Introduction

Similar software vulnerabilities recur because developers reuse existing vulnerable code, or make similar mistakes when implementing the same logic. Recently, various analysis techniques have been proposed to find syntactically recurring vulnerabilities via code reuse. However, limited attention has been devoted to semantically recurring ones that share the same vulnerable behavior in different code structures. We present a general analysis framework, called Tracer, for detecting such recurring vulnerabilities. The main idea is to represent vulnerability signatures as traces over interprocedural data dependencies. Tracer is based on a taint analysis that can detect various types of vulnerabilities. For a given set of known vulnerabilities, the taint analysis extracts vulnerable traces and establishes a signature database of them. When a new unseen program is analyzed, Tracer compares all potentially vulnerable traces reported by the analysis with the known vulnerability signatures. Then, Tracer reports a list of potential vulnerabilities ranked by the similarity score.

Examples

Once upon a time, there was a vulnerability…

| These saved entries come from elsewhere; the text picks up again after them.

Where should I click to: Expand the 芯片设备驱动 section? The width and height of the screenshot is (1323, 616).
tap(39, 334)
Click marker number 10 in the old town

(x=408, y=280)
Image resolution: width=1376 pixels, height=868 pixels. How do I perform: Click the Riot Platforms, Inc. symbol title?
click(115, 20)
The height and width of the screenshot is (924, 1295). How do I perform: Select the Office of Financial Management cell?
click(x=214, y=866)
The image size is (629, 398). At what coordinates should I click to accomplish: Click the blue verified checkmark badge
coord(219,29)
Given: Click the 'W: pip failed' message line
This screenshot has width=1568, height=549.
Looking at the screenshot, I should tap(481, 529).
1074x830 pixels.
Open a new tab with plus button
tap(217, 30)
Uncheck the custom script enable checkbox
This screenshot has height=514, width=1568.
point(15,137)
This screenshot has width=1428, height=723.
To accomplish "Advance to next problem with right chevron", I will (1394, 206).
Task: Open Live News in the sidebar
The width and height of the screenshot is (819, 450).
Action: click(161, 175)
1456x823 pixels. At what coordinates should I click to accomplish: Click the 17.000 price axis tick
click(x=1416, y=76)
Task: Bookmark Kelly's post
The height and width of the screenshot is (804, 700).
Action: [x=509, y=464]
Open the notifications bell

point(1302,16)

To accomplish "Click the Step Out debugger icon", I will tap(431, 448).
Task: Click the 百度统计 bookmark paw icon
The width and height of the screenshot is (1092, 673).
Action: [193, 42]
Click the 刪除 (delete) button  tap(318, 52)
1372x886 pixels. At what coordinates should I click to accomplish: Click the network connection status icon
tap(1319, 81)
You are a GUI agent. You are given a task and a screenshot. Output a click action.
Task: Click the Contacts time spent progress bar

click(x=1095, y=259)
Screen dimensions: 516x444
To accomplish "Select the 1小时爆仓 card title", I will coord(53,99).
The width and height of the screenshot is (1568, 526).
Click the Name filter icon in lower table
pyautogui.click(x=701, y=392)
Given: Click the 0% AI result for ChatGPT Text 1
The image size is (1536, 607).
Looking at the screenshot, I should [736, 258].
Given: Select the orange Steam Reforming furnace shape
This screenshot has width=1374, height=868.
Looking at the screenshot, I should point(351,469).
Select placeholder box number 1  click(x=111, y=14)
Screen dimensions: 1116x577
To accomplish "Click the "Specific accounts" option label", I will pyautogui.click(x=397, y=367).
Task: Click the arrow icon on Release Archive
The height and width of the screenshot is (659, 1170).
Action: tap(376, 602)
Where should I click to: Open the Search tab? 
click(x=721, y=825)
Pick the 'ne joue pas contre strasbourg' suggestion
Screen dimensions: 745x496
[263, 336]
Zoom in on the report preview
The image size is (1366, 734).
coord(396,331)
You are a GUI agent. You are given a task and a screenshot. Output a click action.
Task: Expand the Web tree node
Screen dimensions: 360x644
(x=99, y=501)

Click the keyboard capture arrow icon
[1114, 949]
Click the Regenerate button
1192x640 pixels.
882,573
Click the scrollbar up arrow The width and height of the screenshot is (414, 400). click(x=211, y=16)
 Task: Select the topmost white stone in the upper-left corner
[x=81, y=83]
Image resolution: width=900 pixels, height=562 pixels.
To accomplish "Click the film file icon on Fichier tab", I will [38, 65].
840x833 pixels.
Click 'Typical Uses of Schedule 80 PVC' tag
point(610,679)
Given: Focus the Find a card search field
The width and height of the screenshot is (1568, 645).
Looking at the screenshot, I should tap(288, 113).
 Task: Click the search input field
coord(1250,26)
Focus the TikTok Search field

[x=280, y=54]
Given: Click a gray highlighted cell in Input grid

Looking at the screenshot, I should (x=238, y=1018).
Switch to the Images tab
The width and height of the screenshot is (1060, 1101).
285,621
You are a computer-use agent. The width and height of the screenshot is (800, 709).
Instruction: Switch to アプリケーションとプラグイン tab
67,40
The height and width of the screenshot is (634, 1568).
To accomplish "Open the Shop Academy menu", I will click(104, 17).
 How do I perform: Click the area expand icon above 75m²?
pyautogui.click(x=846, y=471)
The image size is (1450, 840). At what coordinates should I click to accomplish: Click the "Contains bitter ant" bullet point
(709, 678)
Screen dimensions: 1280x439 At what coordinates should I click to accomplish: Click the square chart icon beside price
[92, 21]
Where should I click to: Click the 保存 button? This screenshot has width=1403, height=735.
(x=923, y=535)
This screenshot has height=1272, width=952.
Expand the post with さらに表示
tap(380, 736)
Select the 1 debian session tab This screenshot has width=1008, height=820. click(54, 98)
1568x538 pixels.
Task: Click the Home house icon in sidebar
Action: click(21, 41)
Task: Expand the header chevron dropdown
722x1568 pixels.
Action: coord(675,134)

Here is a code snippet describing a security vulnerability found in gimp-2.6.7 in 2009 (CVE-2009-1570).

gint32 ToL(guchar *puffer) {
  // 2. Transform the given string to an (arbitrarily large) integer
  return (puffer[0] | puffer[1] << 8 | puffer[2] << 16 | puffer[3] << 24);
}
gint16 ToS(guchar *puffer) { return (puffer[0] | puffer[1] << 8); }

gint32 ReadBMP(gchar *name) {
  FILE *fd = fopen(name, "rb");
  if (!fd) return -1;
  // 1. Read a byte string from a file
  if (fread(buffer, Bitmap_File_Head.biSize - 4, fd) != 0)
    return -1;
  Bitmap_Head.biWidth = ToL(& buffer[0x00]);
  Bitmap_Head.biBitCnt = ToS(& buffer[0x0A]);
  // 3. An integer overflow caused by the multiplication
  rowbytes = ((Bitmap_Head.biWidth * Bitmap_Head.biBitCnt - 1) / 32) * 4 + 4;
  image_ID = ReadImage(rowbytes);
  ...
}

gint32 ReadImage(gint rowbytes) {
  /* 4. memory allocation with an overflowed size */
  guchar *buffer = malloc(rowbytes);
  /* 5. uses of variable buffer */
}

The vulnerable behavior takes place along with the following execution trace:

Read a byte string from a file:

fread(buffer, Bitmap_File_Head.biSize - 4, fd)

Transform the given string to an (arbitrarily large) integer:

(puffer[0] | puffer[1] << 8 | puffer[2] << 16 | puffer[3] << 24)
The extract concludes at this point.